- **Consigne**
Réécrivez le passage de l'article sur les rames à deux niveaux, de « Parallèlement, la SNCF » jusqu'à « différences techniques importantes. » inclus, en changeant « opérateurs » en « exploitants ».

- **Article**
Les Z2N, certes très capacitaires, présentaient l’inconvénient de favoriser la capacité assise sur l'efficacité des échanges de voyageurs. Avec deux portes par face, les mouvements de voyageurs étaient jugés trop lents pour des axes à fort trafic. C’est la raison pour laquelle la RATP s’était toujours montrée très réservée, pour ne pas dire hostile, à la formule à deux niveaux sur le RER A, qui, dès le milieu des années 1980, connaissait une première crise de saturation.

Parallèlement, la SNCF prévoyait d’affecter 53 Z2N sur le futur RER E, dont 46 au titre de l’augmentation de capacité des trains de la banlieue Est (par rapport aux RIB) et 7 du fait du prolongement de Paris Est à Haussmann - Saint-Lazare.

La RATP souhaitait expérimenter le matériel à deux niveaux sur le RER A et la SNCF dut se résoudre à l'inadéquation des Z2N au RER. Les deux opérateurs décidèrent d’associer leurs besoins dans un marché unique, permettant d’optimiser le coût des rames, en dépit de différences techniques importantes.

- **Données fournies**
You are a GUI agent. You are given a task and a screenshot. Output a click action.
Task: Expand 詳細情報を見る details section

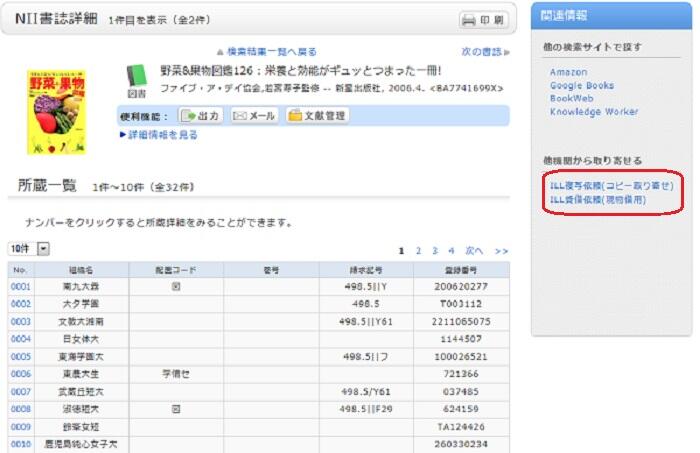click(x=158, y=135)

- **Corrigé**
Parallèlement, la SNCF prévoyait d’affecter 53 Z2N sur le futur RER E, dont 46 au titre de l’augmentation de capacité des trains de la banlieue Est (par rapport aux RIB) et 7 du fait du prolongement de Paris Est à Haussmann - Saint-Lazare.

La RATP souhaitait expérimenter le matériel à deux niveaux sur le RER A et la SNCF dut se résoudre à l'inadéquation des Z2N au RER. Les deux exploitants décidèrent d’associer leurs besoins dans un marché unique, permettant d’optimiser le coût des rames, en dépit de différences techniques importantes.